# Happy Easter From N.S.



## dboudreau (Jan 12, 2007)

Happy Easter Everyone, or Should I say " Merry Christmas". This is what the Easter Bunny brought us in Eastern Canada.


----------



## anneks (Mar 13, 2007)

Hahaha kids get your shovels your Easter Baskets are under the snow. What a great way to get the walkway cleared


----------



## Julie (Feb 8, 2007)

It's chilly here,but no snow!Thank Goodness!Sorry to hear about your snow on Easter.....instead of an easter egg hunt,how about a snowball fight?


----------



## Missy (Nov 6, 2006)

ohhh Debbie. I feel your pain. we got flurries today and I thought that was bad... but I agree that sno ecoverred eater baskets may get the walks cleared. 
spring is just around the corner. I know it. please.


----------



## CapotesMom (Apr 3, 2007)

I live in texas. It snowed yesterday. Atop that, I had tickets to the rangers/red sox game. Being that I'm a diehard fan, we sat in the cold to watch the sox lose. I've been under blankets since I got home last night..lol.
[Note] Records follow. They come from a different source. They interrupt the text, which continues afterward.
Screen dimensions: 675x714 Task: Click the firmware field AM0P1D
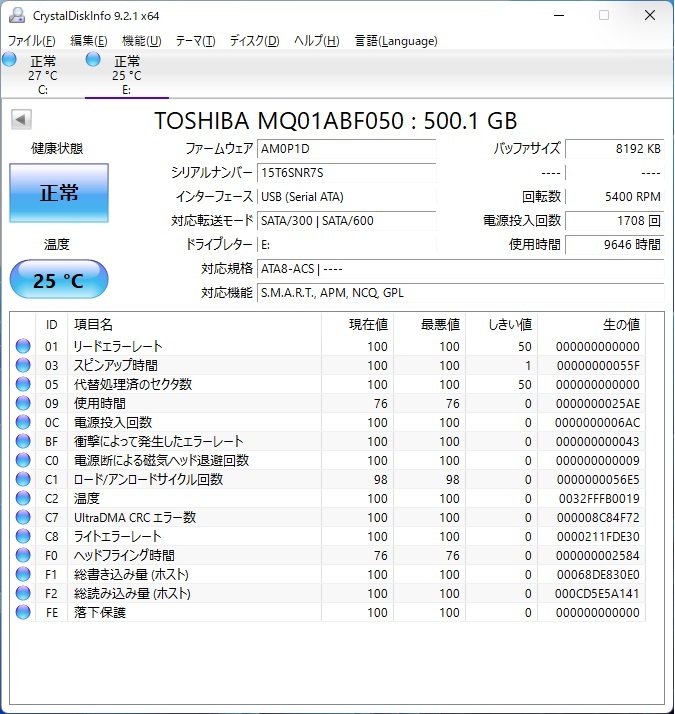346,148
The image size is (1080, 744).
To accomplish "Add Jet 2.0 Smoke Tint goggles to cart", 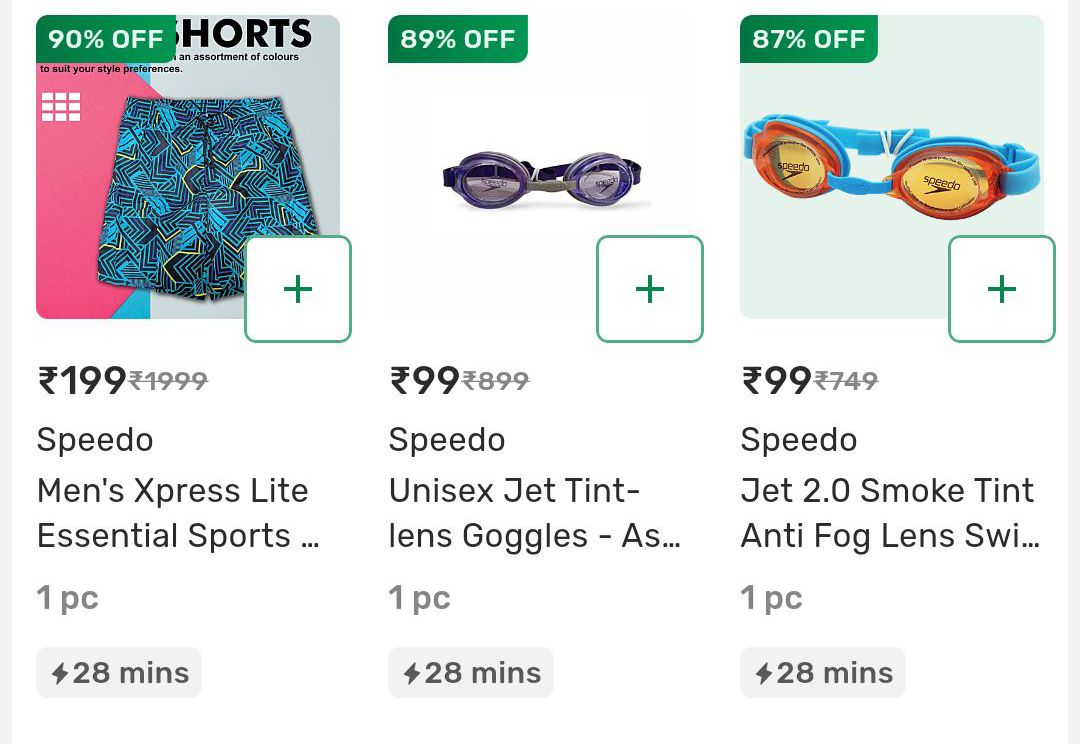I will click(x=1002, y=289).
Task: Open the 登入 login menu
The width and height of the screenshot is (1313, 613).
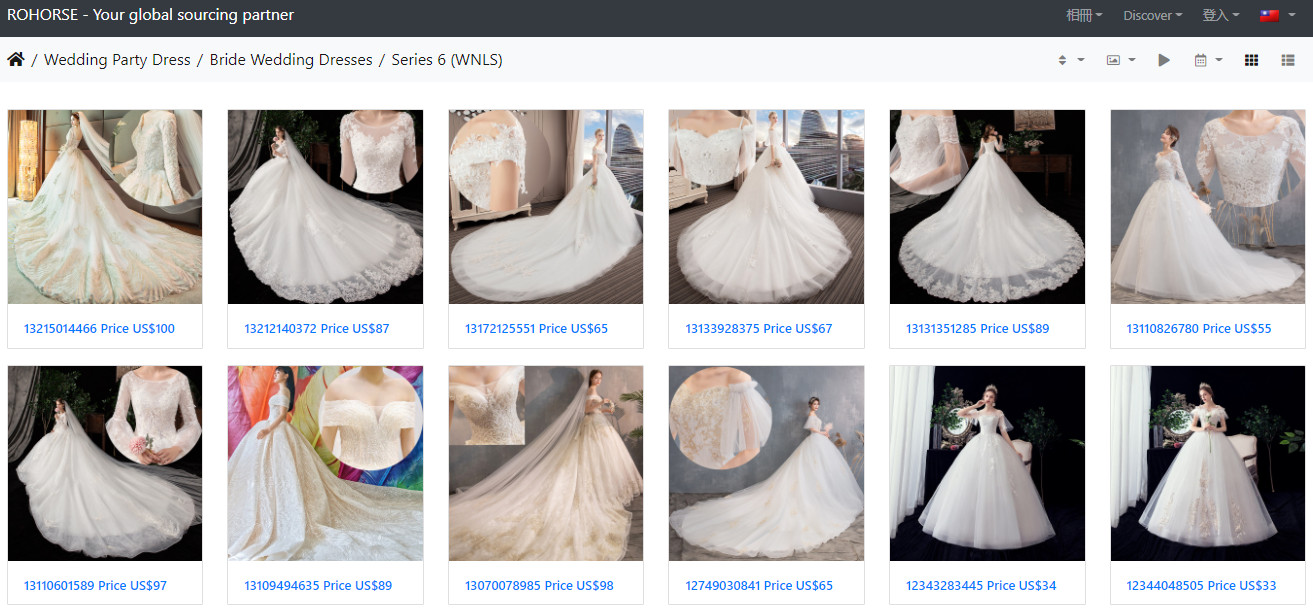Action: tap(1220, 15)
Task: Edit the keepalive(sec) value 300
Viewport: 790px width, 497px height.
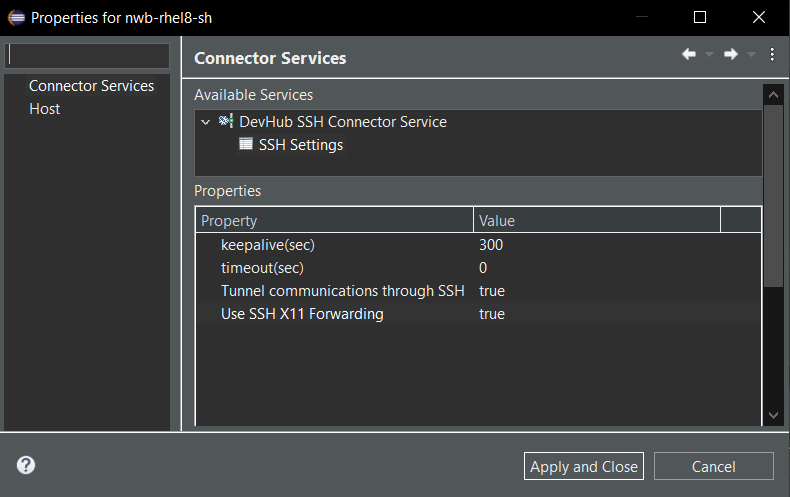Action: click(491, 245)
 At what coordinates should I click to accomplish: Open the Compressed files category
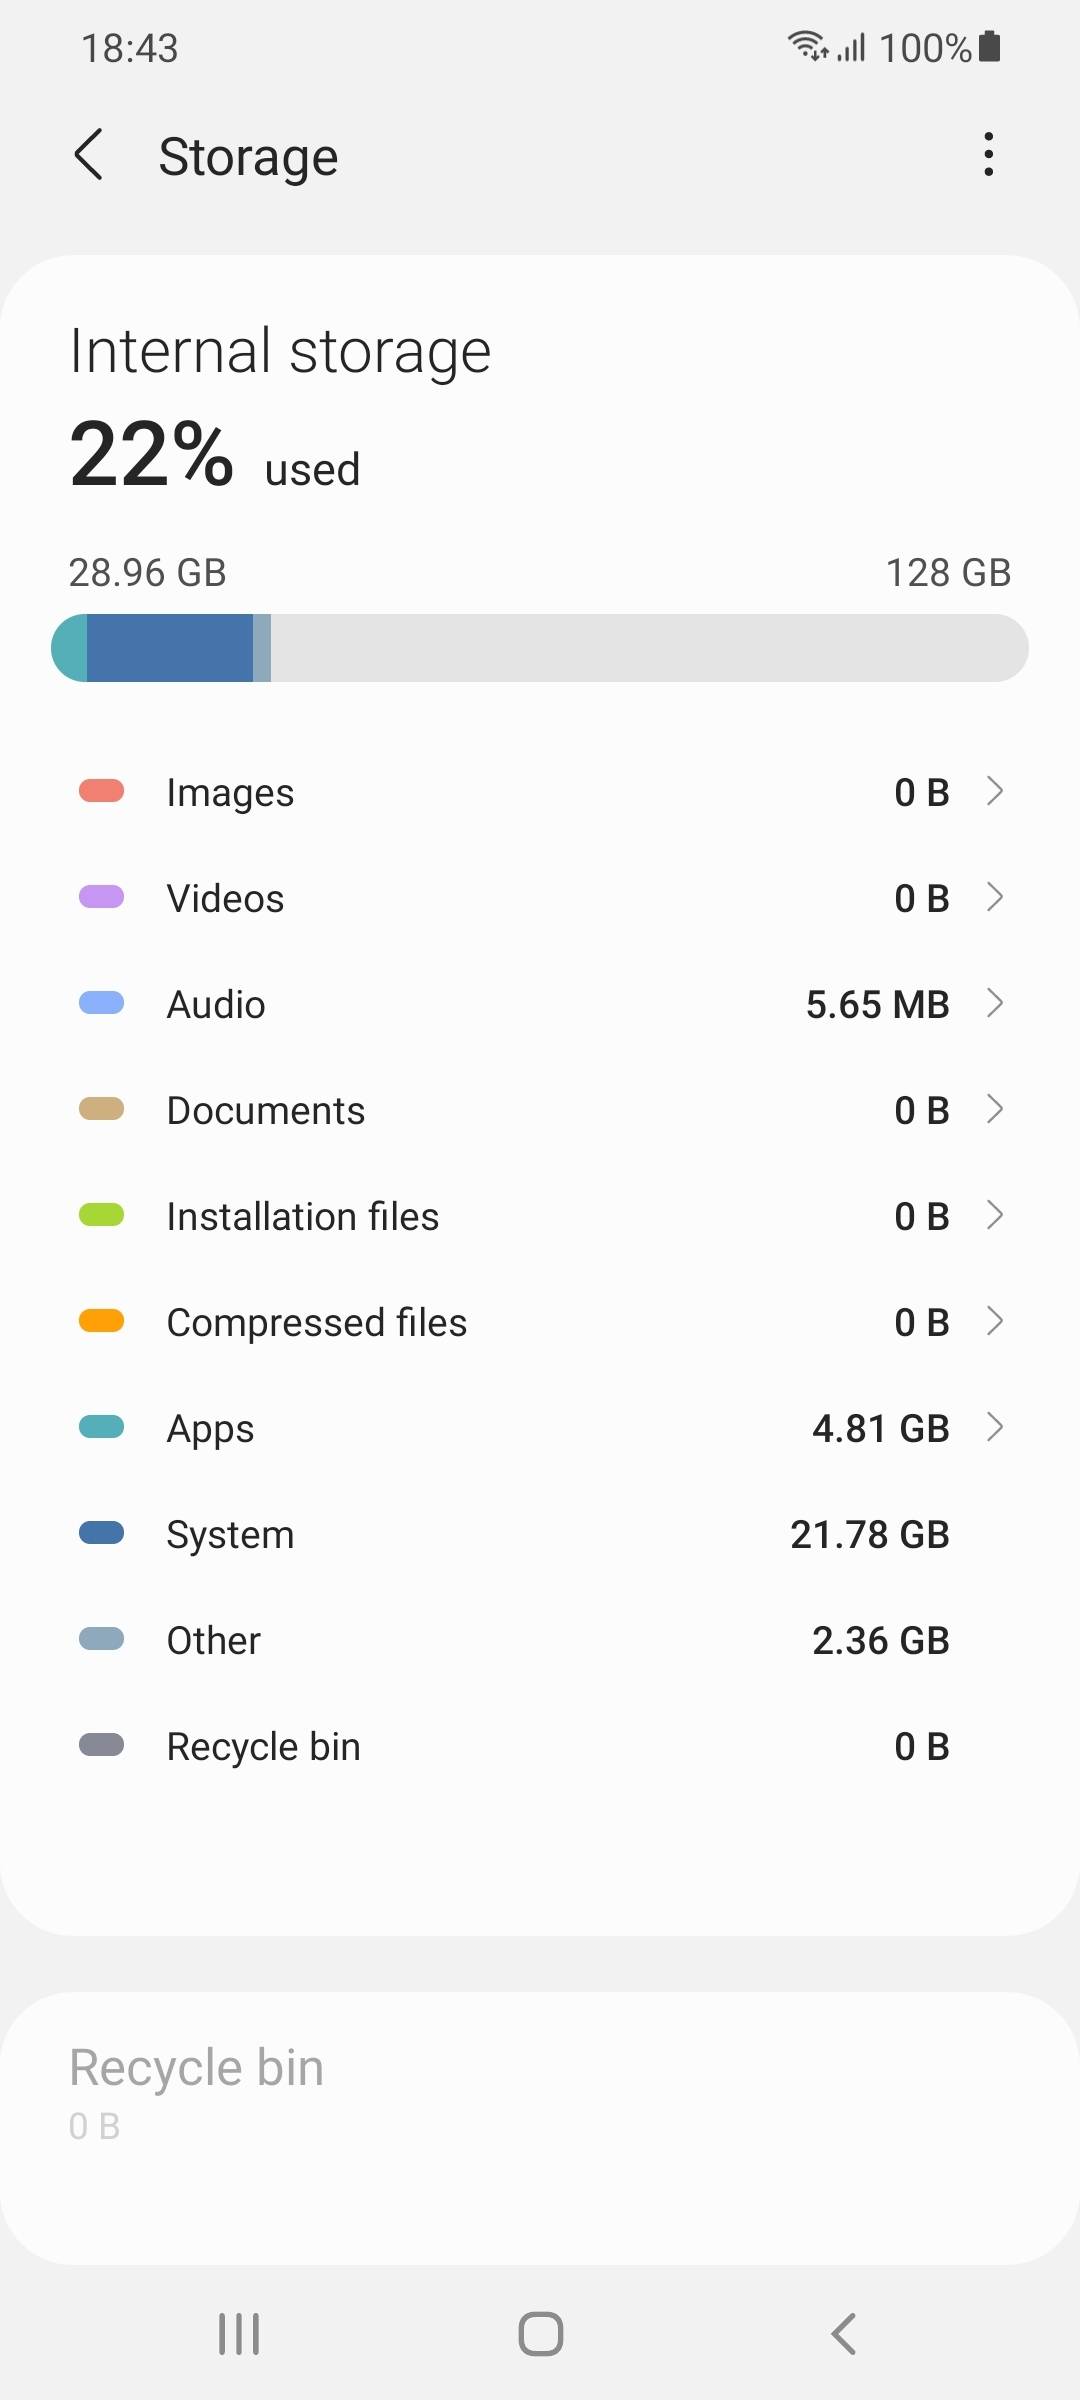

Pictures of us crazy girls to follow!


----------



## Cosmosmom (Jan 12, 2007)

ALl I can say is Yikes .. I remember Montreal and its winters . I was married on April 24 th and it snowed 5 days before my wedding . I was afraid I would have to wear snowboots to my wedding . Fortunately it warmed up and melted but it was still chilly on my wedding day !!


----------



## Laurief (Nov 7, 2006)

We had a big easter egg hunt in heavy flurries today - one of the coldest Easters that I remember. Thats ok though - still a good dayl. Hope all had a great Easter!
Laurie


----------



## marjrc (Jan 13, 2007)

Aww, Debbie, I thought it was cold and snowy here, but it's nothing like what you got!!  You have my sympathies, m'dear. Today was very windy and there was snow blowing around for about half the day. 

They say it's going up to +7C on Tues. About time!! Now if they say we're getting 15C, I'd be thrilled!!  

Looks like the kids and Sam don't mind the snow one bit!

Happy Easter to you and everyone else here as well.


----------



## Melissa Miller (Aug 2, 2006)

I had two sessions yesterday and we had to cancel the outdoor ones due to snow!!!! We still did a few outside at the studio, but it was freezing. 

I can't believe it snowed here in Dallas! Capotes Mom, that must have been some game. Are you a Ranger fan or Red Sox?


Our snow didn't stick, the dogs would have loved it.


----------



## CapotesMom (Apr 3, 2007)

Red Sox fan all the way baby! We're off to Boston in June to see a sox/yankees game at Fenway. It's one of those things I have to do before I die. 

Saturday was on record as the coldest game ever played at Rangers Ballpark in Arlington. It measured in at 38 degrees..and I sat through it all.


----------



## whitBmom (Nov 27, 2006)

I can't believe it - MORE snow!!! I am looking forward to spring  It is cold where we are at and we had some light flurries - enough already with the snow!! LOL


----------